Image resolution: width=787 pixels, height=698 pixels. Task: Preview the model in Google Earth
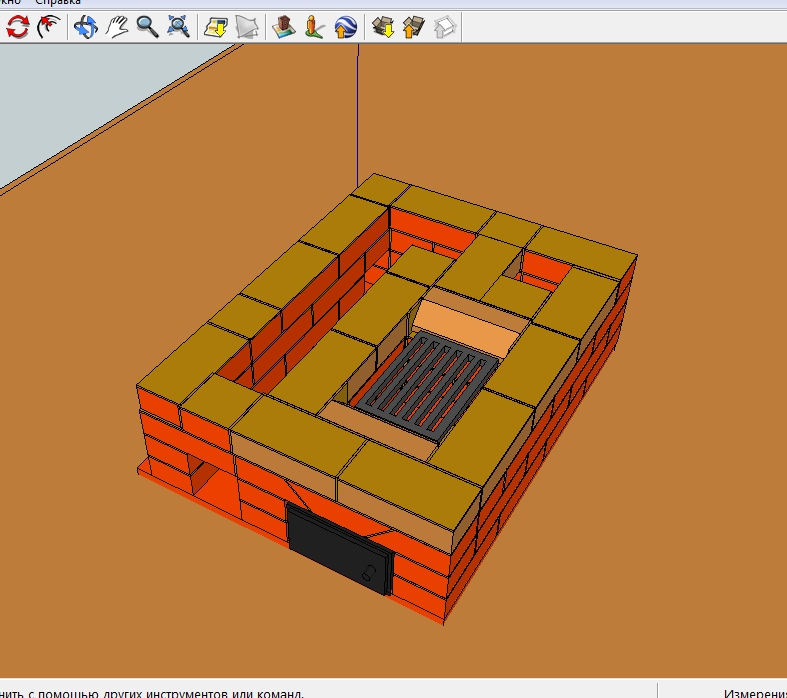[x=346, y=27]
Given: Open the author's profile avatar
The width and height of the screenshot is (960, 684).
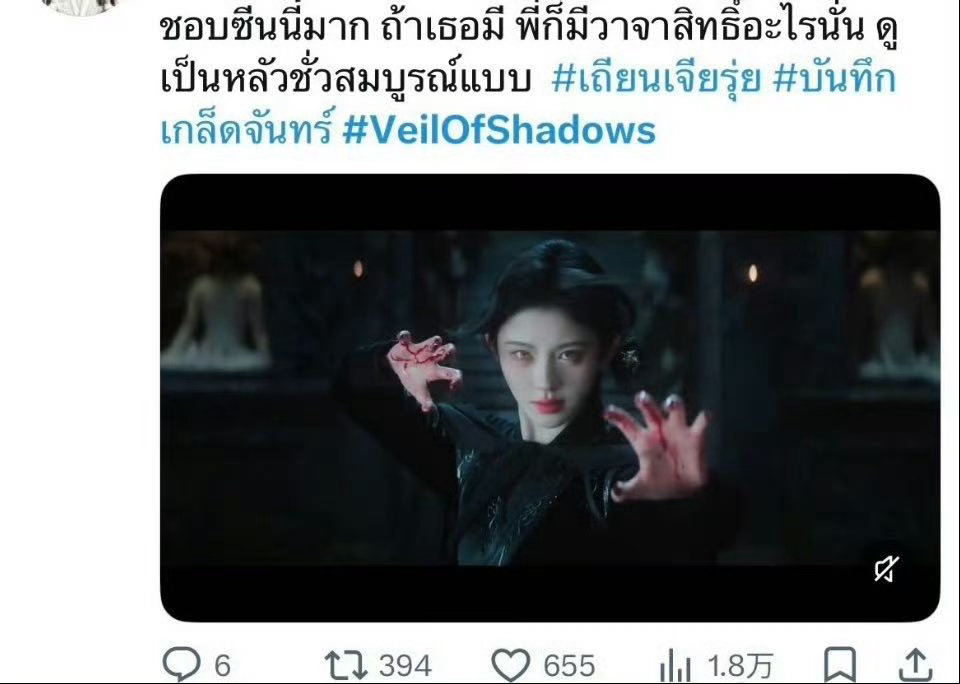Looking at the screenshot, I should click(x=80, y=6).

## What needs to be done
An exact copy of each entry is required, minus the pictures.

## Response to this exercise
Image resolution: width=787 pixels, height=698 pixels. Task: Preview the model in Google Earth
[x=346, y=27]
Given: Open the author's profile avatar
The width and height of the screenshot is (960, 684).
Looking at the screenshot, I should click(x=80, y=6).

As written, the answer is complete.